Chouf Minorities
- Founded: 2012
- Type: NGO
- Purpose: advocates for the bodily and sexual integrity for women
- Headquarters: Tunis
- Region served: Tunisia

= Chouf Minorities =

Tunisian non-governmental organization

Chouf Minorities, also known as Chouf (Arabic: جمعية شوف), is a Tunisian non-governmental organization that advocates for the personal rights of Tunisian people who identify as women and of the LBT (lesbian, bisexual and trans) community in general.

== Foundation and goals ==
The organisation was first created in 2012 and registered abroad in 2013 "because it was impossible to register in Tunisia as an NGO advocating for LGBT+ rights". It was officially recognized in the country in 2015.

The organisation defines itself as a collective of activists that use audiovisual tools to give Tunisian female identifying people, and most specifically WSW women, to have a space for speaking and contributing. It has a non-hierarchical and feminist structure.

== Activities ==

=== Advocacy and mobilization ===
Engaged in the advocacy for women's rights and that of the LGBT community, the organisation participated in the drafting of the report of the Tunisian Individual Freedoms and Equality Committee (Colibe) along with other Tunisian organisations.

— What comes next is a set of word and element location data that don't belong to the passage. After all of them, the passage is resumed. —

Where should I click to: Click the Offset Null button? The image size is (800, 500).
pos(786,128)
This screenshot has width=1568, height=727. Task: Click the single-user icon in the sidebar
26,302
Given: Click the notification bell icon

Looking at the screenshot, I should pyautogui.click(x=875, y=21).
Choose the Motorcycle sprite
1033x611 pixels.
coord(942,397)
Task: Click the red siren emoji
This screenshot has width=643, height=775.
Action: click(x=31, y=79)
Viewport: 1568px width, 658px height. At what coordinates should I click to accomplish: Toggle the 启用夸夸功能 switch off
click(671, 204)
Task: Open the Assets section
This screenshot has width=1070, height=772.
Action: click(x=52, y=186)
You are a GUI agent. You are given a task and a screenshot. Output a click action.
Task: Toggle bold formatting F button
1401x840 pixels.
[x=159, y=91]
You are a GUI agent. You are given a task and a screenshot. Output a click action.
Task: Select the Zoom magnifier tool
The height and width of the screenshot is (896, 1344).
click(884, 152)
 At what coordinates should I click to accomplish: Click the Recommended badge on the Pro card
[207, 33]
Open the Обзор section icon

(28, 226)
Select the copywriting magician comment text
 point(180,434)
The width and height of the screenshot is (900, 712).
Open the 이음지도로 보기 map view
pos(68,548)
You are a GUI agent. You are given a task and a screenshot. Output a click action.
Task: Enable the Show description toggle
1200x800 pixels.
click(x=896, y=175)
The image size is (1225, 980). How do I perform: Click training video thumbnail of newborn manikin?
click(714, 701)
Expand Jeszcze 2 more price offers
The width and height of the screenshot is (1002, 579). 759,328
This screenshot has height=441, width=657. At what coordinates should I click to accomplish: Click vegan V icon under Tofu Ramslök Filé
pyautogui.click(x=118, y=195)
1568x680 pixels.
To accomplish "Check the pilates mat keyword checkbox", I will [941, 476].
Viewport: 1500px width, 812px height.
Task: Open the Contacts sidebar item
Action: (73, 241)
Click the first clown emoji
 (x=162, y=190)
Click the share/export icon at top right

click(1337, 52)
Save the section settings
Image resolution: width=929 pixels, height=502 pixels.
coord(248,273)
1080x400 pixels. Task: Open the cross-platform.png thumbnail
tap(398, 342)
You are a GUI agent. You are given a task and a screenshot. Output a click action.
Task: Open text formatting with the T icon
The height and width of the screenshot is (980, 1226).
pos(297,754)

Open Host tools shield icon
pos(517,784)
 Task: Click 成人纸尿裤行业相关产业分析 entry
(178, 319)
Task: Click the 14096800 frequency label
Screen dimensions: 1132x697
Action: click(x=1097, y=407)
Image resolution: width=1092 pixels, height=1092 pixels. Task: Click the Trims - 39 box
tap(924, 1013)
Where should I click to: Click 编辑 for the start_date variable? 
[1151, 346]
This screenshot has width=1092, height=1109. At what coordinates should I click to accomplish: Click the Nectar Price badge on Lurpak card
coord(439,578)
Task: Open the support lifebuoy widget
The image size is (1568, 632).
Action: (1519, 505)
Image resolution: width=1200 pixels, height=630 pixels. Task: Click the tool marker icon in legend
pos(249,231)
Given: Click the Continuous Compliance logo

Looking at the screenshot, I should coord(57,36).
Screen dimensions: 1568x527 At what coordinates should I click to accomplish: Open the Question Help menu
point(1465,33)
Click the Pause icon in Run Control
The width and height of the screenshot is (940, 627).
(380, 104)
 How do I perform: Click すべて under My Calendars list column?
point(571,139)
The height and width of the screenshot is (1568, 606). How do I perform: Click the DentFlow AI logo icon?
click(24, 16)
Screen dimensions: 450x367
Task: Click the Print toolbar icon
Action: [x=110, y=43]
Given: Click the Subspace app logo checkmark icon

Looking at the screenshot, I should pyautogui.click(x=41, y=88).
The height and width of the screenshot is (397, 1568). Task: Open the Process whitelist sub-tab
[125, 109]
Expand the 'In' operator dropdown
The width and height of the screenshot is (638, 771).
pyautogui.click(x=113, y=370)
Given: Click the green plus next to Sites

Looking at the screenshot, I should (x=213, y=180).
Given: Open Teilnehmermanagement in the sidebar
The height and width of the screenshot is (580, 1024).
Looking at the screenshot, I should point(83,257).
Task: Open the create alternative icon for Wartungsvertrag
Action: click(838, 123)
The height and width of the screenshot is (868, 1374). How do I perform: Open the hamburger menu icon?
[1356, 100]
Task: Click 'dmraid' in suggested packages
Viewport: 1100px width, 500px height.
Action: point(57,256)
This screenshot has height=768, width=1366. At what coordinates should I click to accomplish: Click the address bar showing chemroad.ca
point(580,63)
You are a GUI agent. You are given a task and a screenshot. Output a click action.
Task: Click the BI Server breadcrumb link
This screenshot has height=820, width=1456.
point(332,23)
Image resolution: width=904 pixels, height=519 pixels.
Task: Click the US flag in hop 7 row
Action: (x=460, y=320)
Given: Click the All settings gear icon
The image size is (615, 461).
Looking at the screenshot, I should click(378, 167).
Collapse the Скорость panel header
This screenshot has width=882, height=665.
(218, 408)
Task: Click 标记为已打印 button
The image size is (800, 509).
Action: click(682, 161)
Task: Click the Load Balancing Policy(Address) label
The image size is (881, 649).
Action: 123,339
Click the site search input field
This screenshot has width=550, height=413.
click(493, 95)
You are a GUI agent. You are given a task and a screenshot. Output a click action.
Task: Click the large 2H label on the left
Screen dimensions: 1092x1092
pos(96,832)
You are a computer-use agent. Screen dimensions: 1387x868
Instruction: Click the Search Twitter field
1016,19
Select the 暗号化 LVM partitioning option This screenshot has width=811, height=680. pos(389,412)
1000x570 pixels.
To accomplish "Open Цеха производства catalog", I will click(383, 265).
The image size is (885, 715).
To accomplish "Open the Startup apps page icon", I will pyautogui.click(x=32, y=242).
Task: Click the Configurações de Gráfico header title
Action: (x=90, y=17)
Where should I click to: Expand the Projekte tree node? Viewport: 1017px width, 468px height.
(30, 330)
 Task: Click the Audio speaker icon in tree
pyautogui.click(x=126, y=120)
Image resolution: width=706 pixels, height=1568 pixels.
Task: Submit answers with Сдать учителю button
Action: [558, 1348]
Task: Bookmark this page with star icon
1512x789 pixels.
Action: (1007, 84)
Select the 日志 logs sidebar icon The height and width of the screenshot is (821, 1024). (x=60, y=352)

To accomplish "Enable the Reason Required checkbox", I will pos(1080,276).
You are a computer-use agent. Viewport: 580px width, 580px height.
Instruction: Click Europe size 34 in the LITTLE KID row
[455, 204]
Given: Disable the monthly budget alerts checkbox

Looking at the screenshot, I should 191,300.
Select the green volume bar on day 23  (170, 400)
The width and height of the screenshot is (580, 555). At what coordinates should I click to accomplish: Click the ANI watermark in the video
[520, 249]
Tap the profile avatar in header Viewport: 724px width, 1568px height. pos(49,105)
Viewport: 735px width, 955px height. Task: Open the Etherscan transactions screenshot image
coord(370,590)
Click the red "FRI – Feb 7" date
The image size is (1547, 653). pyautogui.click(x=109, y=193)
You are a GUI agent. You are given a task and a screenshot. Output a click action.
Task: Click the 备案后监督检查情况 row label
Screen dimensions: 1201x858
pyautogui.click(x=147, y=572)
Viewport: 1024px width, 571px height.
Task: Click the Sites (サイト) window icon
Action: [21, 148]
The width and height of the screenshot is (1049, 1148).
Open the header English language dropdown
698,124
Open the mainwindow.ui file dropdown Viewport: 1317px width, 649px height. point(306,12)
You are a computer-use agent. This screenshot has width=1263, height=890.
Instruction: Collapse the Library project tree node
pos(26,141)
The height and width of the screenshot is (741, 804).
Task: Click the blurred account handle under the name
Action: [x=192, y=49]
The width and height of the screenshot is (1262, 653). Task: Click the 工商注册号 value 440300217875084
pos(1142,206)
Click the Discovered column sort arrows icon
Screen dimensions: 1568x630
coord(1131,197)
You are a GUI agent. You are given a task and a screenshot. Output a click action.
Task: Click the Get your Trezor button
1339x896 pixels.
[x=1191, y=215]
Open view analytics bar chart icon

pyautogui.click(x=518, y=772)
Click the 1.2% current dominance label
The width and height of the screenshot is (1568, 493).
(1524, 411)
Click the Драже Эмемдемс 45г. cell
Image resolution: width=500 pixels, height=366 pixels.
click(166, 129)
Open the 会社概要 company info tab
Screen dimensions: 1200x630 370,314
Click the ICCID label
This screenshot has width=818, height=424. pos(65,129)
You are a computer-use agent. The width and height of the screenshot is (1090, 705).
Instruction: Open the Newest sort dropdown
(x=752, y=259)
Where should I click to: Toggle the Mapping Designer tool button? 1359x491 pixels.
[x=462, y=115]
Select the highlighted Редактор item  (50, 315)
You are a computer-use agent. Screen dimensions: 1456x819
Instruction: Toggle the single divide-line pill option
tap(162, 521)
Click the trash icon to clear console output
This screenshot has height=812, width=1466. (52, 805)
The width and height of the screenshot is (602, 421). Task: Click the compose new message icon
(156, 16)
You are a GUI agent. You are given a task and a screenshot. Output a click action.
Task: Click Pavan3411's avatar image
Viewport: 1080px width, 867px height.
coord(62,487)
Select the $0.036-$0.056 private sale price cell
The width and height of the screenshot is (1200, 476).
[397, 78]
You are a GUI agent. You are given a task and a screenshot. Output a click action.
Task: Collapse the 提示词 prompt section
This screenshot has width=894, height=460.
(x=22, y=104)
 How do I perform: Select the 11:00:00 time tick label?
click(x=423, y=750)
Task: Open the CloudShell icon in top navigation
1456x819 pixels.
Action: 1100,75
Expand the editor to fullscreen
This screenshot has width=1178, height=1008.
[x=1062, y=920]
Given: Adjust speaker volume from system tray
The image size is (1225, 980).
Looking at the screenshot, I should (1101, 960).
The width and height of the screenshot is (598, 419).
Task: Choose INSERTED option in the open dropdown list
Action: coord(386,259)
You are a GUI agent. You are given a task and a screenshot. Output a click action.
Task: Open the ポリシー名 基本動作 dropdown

Chouf Minorities is conducting an in depth study, in partnership with Mawjoudin and Damj, on the systematic violations of the rights of LGBTQI + people in Tunisia.

In an open letter co-signed with several organizations and grouped under the name Collective for individual freedoms, the organisation urged directly President of Tunisia to ensure personal rights for people during Ramadan. On 17 May 2018, on the occasion of the International Day Against Homophobia and Transphobia, the collective called for the end of the use of anal tests and for the decriminalisation of homosexuality. At the end of the report produced by COLIBE, the collective took a public stance for the abrogation of the capital punishment, of the articles 230, 231 and 236 of the penal code.

The NGO is also known for its deep engagement in the campaigns against AIDS.

Chouf Minorities, in partnership with the organisation Chaml, organised an awareness and advocacy campaign denouncing street harassment with a video mobilising sixty Tunisian women, including some public figures (such as Lina Ben Mhenni, Amina Chebli and Bochra Belhaj Hmida). Chouf also participates in a campaign against the stereotypes around bisexuality with other organisations.

=== Chouftouhonna Festival ===
Every year, the Chouf minorities association organises a feminist art festival in Tunis, called Chouftouhonna. The festival allows for a space for artistic expression for women to claim their rights through a multidisciplinary program. For its 4th edition, in September 2018, Chouf Minorities invited more than 150 female artists to the National Theatre of Tunisia, in the Medina of Tunis.

=== Self defence courses ===
Chouf Minorities offers feminist self-defense courses. The certified martial arts coach conducts these workshops every week in downtown Tunis. This activity aims to enable women victims of violence not to be powerless in the face of assaults.